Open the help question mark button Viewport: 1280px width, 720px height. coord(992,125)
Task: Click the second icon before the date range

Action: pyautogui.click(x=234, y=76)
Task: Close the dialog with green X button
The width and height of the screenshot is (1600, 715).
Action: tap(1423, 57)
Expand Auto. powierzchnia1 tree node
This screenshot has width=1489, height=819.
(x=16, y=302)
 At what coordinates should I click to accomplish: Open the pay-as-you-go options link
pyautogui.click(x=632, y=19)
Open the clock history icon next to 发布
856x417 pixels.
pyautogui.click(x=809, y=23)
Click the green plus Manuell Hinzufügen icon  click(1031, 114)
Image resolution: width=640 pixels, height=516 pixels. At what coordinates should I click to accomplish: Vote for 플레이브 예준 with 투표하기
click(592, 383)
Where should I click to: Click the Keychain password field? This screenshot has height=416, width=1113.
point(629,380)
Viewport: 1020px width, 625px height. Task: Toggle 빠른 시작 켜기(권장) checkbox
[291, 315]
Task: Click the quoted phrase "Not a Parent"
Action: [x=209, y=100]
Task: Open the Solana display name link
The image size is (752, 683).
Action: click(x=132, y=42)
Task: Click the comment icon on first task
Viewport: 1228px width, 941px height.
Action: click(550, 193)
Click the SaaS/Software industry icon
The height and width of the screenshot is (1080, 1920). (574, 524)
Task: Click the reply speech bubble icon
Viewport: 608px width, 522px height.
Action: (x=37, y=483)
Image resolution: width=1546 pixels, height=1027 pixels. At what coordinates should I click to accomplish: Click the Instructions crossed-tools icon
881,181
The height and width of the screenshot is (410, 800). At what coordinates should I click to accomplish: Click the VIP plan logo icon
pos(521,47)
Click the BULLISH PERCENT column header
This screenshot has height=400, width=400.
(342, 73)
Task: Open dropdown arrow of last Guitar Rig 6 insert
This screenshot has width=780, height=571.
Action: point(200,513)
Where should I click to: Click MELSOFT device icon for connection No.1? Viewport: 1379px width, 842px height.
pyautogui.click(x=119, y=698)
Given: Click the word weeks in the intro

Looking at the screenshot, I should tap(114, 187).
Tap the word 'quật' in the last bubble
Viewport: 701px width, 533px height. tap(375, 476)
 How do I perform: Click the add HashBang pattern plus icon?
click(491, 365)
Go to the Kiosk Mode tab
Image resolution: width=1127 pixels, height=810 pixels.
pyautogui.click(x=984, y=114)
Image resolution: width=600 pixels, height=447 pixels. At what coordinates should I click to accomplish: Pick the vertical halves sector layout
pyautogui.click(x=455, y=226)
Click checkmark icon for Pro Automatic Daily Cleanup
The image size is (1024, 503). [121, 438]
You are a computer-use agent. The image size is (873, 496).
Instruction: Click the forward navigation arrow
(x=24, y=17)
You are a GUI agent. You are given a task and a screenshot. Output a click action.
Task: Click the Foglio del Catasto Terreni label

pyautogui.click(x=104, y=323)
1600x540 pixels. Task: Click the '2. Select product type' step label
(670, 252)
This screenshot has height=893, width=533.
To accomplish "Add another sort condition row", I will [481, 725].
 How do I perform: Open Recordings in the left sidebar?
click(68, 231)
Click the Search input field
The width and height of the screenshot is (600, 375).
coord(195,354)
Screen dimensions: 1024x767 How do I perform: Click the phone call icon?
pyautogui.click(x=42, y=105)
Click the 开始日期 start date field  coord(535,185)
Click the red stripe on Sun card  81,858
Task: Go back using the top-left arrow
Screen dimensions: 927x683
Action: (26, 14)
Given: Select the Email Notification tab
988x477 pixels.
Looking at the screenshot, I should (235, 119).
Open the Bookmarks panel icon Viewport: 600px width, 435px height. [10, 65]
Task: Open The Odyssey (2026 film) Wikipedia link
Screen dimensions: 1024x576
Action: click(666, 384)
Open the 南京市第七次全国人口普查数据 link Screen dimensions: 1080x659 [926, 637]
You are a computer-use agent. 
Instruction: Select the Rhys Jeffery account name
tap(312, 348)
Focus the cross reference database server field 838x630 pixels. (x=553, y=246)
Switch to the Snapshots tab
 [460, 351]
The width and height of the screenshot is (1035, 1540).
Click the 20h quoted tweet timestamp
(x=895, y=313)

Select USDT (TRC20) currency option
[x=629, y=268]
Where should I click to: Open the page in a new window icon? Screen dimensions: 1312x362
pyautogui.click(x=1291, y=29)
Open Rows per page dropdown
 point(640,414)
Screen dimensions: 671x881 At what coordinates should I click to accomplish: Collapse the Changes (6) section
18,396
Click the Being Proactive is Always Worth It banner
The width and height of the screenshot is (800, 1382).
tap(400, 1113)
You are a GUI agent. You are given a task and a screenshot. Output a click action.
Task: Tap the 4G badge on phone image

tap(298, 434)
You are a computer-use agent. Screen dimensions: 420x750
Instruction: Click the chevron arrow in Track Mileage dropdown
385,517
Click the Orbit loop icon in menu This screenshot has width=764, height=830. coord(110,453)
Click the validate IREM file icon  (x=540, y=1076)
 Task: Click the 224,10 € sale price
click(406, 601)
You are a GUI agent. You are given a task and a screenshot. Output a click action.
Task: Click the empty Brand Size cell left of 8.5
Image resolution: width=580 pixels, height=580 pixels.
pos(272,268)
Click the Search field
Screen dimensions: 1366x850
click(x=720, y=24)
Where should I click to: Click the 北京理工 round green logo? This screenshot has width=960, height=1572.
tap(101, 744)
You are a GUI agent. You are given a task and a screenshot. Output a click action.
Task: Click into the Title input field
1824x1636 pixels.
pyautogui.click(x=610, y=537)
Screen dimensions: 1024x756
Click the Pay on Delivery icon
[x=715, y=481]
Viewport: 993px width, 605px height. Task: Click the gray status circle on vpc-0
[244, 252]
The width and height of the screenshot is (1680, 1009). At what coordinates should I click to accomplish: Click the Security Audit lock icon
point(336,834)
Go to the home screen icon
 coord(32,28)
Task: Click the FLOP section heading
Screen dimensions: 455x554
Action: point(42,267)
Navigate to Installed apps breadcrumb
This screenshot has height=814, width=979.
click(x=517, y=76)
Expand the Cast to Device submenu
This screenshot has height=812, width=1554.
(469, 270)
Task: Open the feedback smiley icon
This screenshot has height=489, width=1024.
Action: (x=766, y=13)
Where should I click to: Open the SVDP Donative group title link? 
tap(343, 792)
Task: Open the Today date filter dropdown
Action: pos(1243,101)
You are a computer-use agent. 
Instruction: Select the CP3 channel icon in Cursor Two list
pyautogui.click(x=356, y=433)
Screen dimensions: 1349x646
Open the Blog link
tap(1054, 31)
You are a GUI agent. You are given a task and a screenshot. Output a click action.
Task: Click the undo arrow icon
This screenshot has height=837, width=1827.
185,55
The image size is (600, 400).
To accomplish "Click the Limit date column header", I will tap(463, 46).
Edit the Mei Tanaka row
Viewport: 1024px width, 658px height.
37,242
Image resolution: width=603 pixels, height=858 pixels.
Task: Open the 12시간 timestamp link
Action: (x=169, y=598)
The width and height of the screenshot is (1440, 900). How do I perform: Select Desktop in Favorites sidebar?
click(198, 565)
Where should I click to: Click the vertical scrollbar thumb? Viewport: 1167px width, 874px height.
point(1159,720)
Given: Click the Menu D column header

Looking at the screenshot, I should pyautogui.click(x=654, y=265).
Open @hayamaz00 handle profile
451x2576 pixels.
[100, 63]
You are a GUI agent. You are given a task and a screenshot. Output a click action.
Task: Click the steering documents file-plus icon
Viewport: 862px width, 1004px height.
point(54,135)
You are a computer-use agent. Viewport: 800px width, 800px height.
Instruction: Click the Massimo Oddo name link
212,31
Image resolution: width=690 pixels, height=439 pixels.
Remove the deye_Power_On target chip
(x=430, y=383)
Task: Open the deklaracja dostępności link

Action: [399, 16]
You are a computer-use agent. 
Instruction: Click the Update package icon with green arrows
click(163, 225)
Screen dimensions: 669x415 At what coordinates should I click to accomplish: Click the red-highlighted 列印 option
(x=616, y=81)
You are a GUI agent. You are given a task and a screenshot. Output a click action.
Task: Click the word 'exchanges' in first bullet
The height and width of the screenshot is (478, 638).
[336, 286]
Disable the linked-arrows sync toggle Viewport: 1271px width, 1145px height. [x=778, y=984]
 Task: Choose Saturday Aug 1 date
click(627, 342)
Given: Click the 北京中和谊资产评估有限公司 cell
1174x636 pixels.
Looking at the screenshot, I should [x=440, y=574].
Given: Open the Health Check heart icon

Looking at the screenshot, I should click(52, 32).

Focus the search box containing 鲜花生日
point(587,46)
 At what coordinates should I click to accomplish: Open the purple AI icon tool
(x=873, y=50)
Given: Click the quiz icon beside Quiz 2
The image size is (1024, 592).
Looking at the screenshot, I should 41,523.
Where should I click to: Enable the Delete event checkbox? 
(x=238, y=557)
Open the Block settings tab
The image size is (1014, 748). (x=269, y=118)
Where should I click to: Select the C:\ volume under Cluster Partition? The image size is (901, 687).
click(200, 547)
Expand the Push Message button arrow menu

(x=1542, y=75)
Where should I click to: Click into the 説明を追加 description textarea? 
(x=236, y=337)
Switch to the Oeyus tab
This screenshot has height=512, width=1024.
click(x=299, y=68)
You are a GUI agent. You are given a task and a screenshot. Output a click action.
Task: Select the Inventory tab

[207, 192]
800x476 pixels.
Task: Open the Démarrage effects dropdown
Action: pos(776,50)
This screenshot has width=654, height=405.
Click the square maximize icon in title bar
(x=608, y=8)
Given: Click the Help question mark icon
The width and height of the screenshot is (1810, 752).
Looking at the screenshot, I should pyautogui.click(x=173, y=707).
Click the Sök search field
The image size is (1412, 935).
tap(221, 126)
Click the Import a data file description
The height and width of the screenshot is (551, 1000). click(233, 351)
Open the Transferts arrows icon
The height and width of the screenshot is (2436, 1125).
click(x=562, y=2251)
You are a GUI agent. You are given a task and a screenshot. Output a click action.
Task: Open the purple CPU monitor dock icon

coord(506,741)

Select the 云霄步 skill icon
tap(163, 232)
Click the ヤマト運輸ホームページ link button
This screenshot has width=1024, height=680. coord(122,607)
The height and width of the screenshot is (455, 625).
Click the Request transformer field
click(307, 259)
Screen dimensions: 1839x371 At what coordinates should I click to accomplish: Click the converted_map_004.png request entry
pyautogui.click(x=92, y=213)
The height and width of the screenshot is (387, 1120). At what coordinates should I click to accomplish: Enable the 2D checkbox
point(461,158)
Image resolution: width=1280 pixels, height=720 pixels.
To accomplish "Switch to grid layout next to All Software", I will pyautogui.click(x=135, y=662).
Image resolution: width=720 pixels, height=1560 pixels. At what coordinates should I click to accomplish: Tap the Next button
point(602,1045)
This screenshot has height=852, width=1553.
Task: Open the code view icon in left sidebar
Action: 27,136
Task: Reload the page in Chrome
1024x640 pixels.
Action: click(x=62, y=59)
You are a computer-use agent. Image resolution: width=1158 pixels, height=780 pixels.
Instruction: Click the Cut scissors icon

____________________

▶ [Your goal]: Which lines of the entries above contain the word "question"? Copy each of them.

▶ [Task solution]:
Open the help question mark button Viewport: 1280px width, 720px height. coord(992,125)
Given: Click the Help question mark icon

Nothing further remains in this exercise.